第6話

 一瞬、そこに天使が立っているのかと思った。

 人間じゃないような、聖なる霊のような。


「ようこそ、聖クローバー女学院へ」


 春風のような声が、マナトの耳をくすぐってくる。

 キュッと笑っているのは、わずかに幼さの残る口元。


 胸元から十字架をぶら下げた女性が、一歩一歩と近づいてくるたび、アロマのような香りがぷ〜んと流れてくる。

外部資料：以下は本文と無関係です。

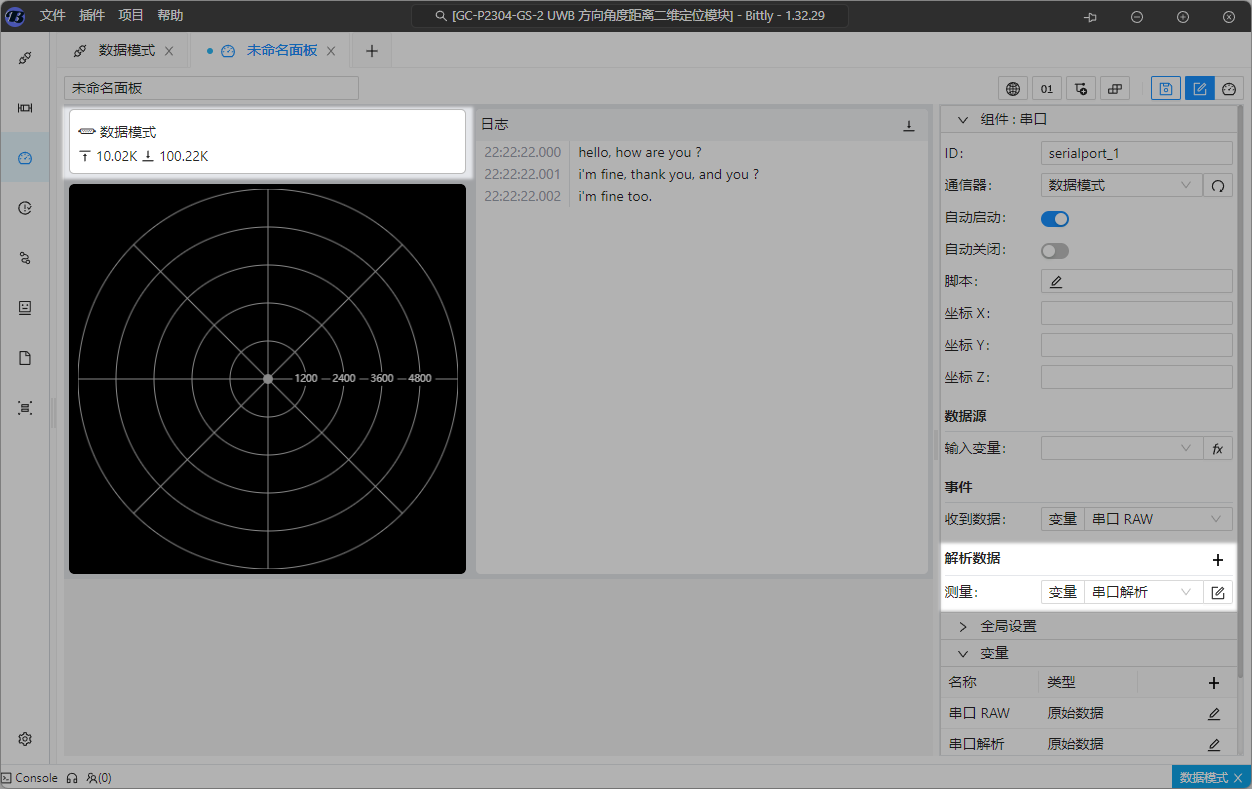Viewport: 1252px width, 789px height.
Task: Toggle the 01 binary view button
Action: pos(1047,88)
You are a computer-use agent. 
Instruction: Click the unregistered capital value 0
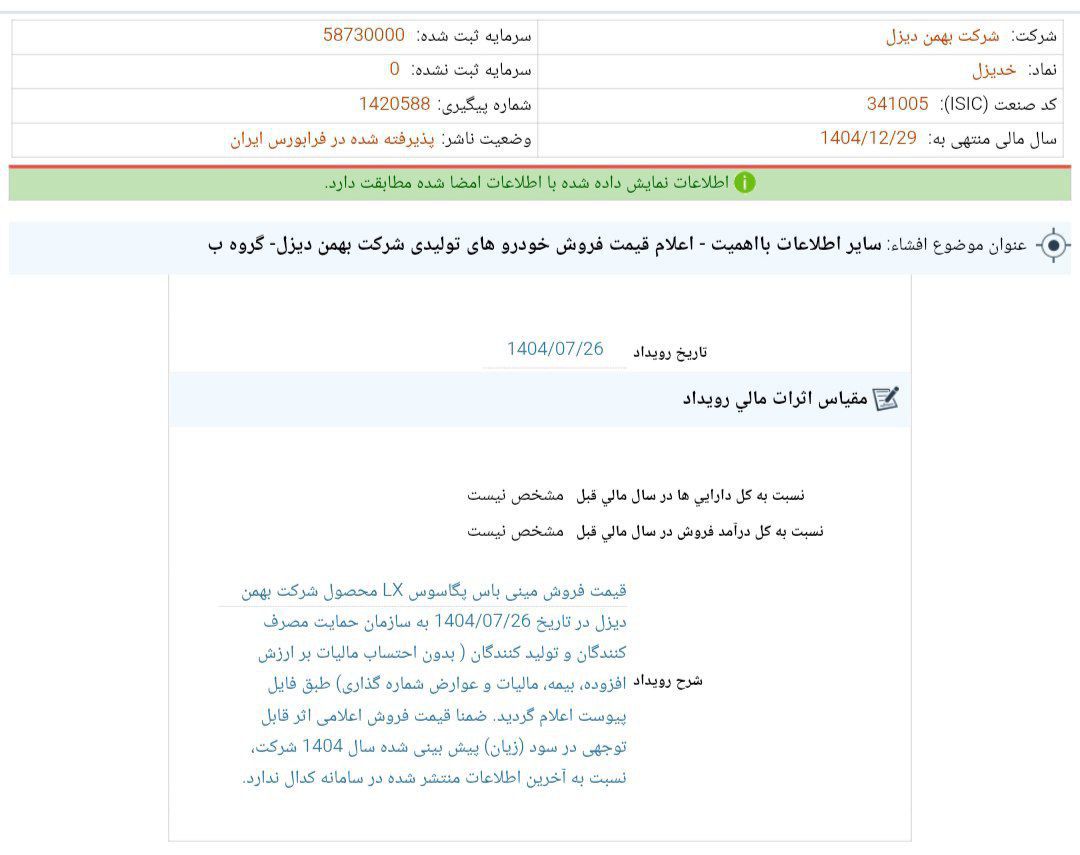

 ここの理事長は、てっきり中年のおばさんと思っていた。

 道徳とルールを絵に描いたような、威圧感あふれるシスターが出てくると身構えていた。


 むしろ真逆。

 修道服チュニックの中に優しさといつくしみを詰め込んだレディが、きれいな眼差しを向けてくる。


 言葉を交わさなくてもわかる。

 いかなる犯罪者といえども、この女性に敵意を向けるのは不可能。


 とてつもないオーラが全身からあふれ出している。

 西洋画の中から抜けてきた聖人のように。


「私が理事長を務めております、シスター・ユリアと申します。海馬マナさん、あなたのことを歓迎いたします」


 シスター・ユリアはマナトの手をつかんだ。


 年齢は30代の前半。

 すらりとした長身はモデルさんみたい。


 親近感を覚えてしまうのは、ふっくらした唇と、人懐っこい目元のせいだ。


 嘘をつくことを許さない。

 聖母のような存在といえる。


「海馬マナトと申します。ここでは女生徒として過ごすため、海馬マナを名乗らさせていただきます」

「はい、すべての事情は把握しておりますよ」


 ぷにぷにぷに。

 シスター・ユリアはさっきからマナトの指に興味津々といったご様子。


「きれいな指ですね。本当に女の子みたいです」

「どういたしまして」


 今度は顔をペタペタされる。


「女のような顔つき。絶世の美女ならぬ、絶世の美男子ですね」

「さすがにめすぎではないかと……」


 マナトが困っていると、こほん、とセイラが横槍を入れてきた。


「シスター・ユリア。マナはいちおう、男ですので。修道女シスターであるあなたが、そのように気安く触れるのは、いかがなものかと」

「良いではありませんか。これも友好の証ですよ。秘密を知っているのは3人だけなのですから」


 シスター・ユリアは少女みたいに笑う。


「まったく……」

「うふふ……マナさんが愛らしくて、つい。許してくださいね、セイラさん」


 さっそく写真を撮ってもらうことになった。

 なんでも、マナトの学生証のため必要らしい。


 白亜の壁の前に立たされる。

 引き出しからカメラを取り出したシスター・ユリアが、パシャパシャと撮影をはじめた。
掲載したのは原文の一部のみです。